12:13 a.m.: How do you do that? I can give entire speeches without moving my lips, but I’ve never understood the throwing-your-voice part of ventriloquism.
12:14 a.m.: Try throwing voice across the room.
12:20 a.m.: This is why I can never finish a book.
12:21 a.m.: Take a break from reading to write letters to a handful of people who still care about me.
12:44 a.m.: Go back to trying to throw my voice across the room.
1:03 a.m.: Fall asleep with my voice teetering somewhere between the refrigerator and a small dinette set.
8:08 a.m.: When I wake up, I notice, on a second reading, that the letters I wrote could also work as suicide notes. They’re just subtle enough to straddle that line between the recipients’ thinking, “Hey, this is funny: Terry’s obsessed with Crocs” and “Oh, this is why he killed himself.”
8:13 a.m.: Step out onto the dock. “You missed the sunrise,” a woman fishing around the corner from my room says. That’s OK, lots of things happen without me, I explain.
8:16 a.m.: “Have you noticed this whole town is in the shade?” she asks. “I didn’t expect that. Not sure how they’re pulling it off. It’s not as though there’s one big, giant willow tree looming over the place.”
8:19 a.m.: I sit down in a pink Adirondack chair. “I came here to get some release,” she says. “I’ve been abstaining. And not just from sex — from everything. I haven’t even been eating. I’ve lost, like, 23 pounds. My ass is completely gone.”
8:20 a.m.: You’re making me hungry, I say.
8:33 a.m.: Walk down the street to a small diner. Every table features a handwritten sign that says, “No Nextel!” That is so perfect. On a daily basis, I see so many signs that say, “No cell phones” or “Please turn your cell phones off.” But this town gets right to the heart of it. Cell phones are really benign at this point. We don’t even pay attention to them. It’s those fucking Nextels that drive you crazy.
8:34 a.m.: The back and forth, that fucking voice on the other end. “The inspector says the A/C units aren’t supposed to be on the north roof” … cusssshhhh … “Well, that’s what the blueprints said” … cusshhhhhhh … “I’m going to tell him if he doesn’t like it he can take it up with the city”… cussshhhh … Fuck you! Go fucking tell him, then.
8:35 a.m.: Vacations are not good for me.

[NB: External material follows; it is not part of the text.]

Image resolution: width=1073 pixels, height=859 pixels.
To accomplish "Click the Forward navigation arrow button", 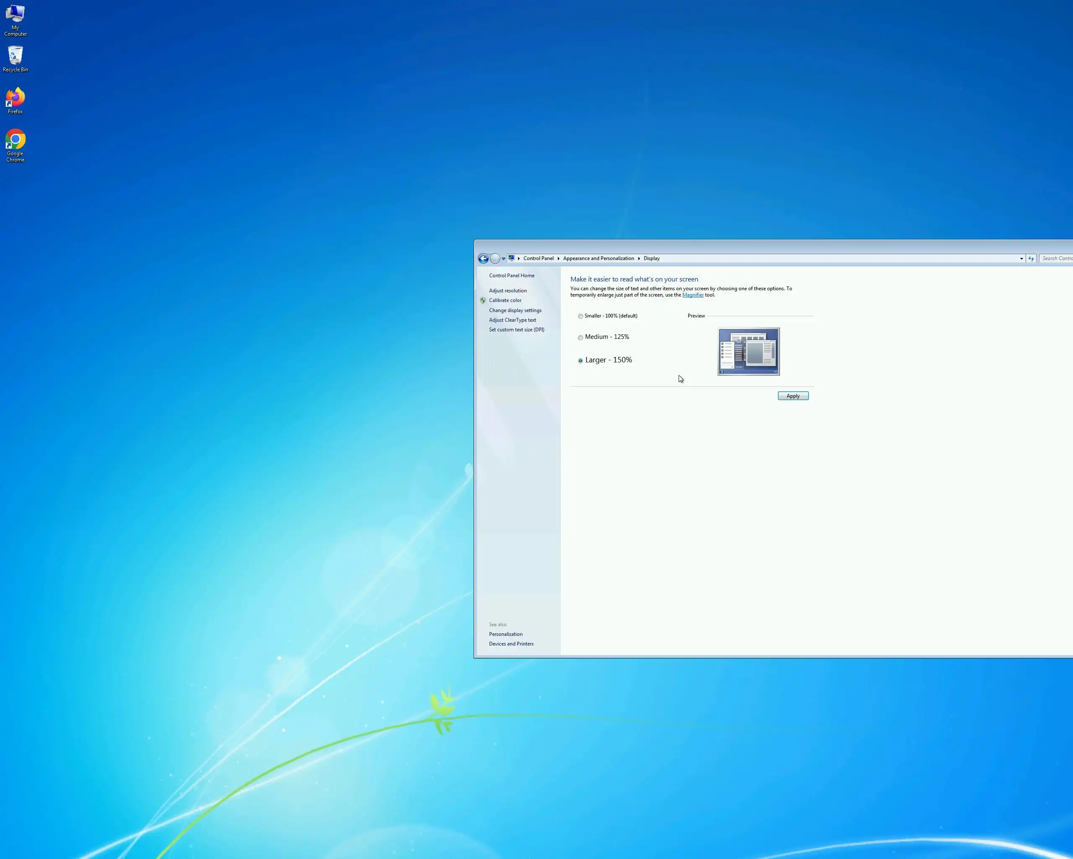I will click(495, 258).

8:37 a.m.: I think about The Ditty Bops, a band on a cross-country bicycle tour. It probably started out as a good idea, but now, their thighs are burning and their asses are killing them and their ankle tattoos are covered in grease stains from rubbing against the chains. I know they just want to go home.
8:44 a.m.: Ask waitress if they have a Sonic burger place in this area. “I think there’s one back on Highway 80,” she says. Damn! I must have missed it on the drive in. It pisses me off every time I’m watching something on The WB and they come on advertising Sonic when there’s not one within a hundred miles of where I live. They’re messing with me big-time, especially when they advertise those mini sundaes.
8:53 a.m.: Just get some juice and decide to backtrack in hopes of finding a Sonic.
9:01 a.m.: It’s hard to drive wearing Crocs.
9:12 a.m.: Keeping one eye out for danger and one eye out for Sonic burgers.
9:17 a.m.: I feel extremely seaworthy.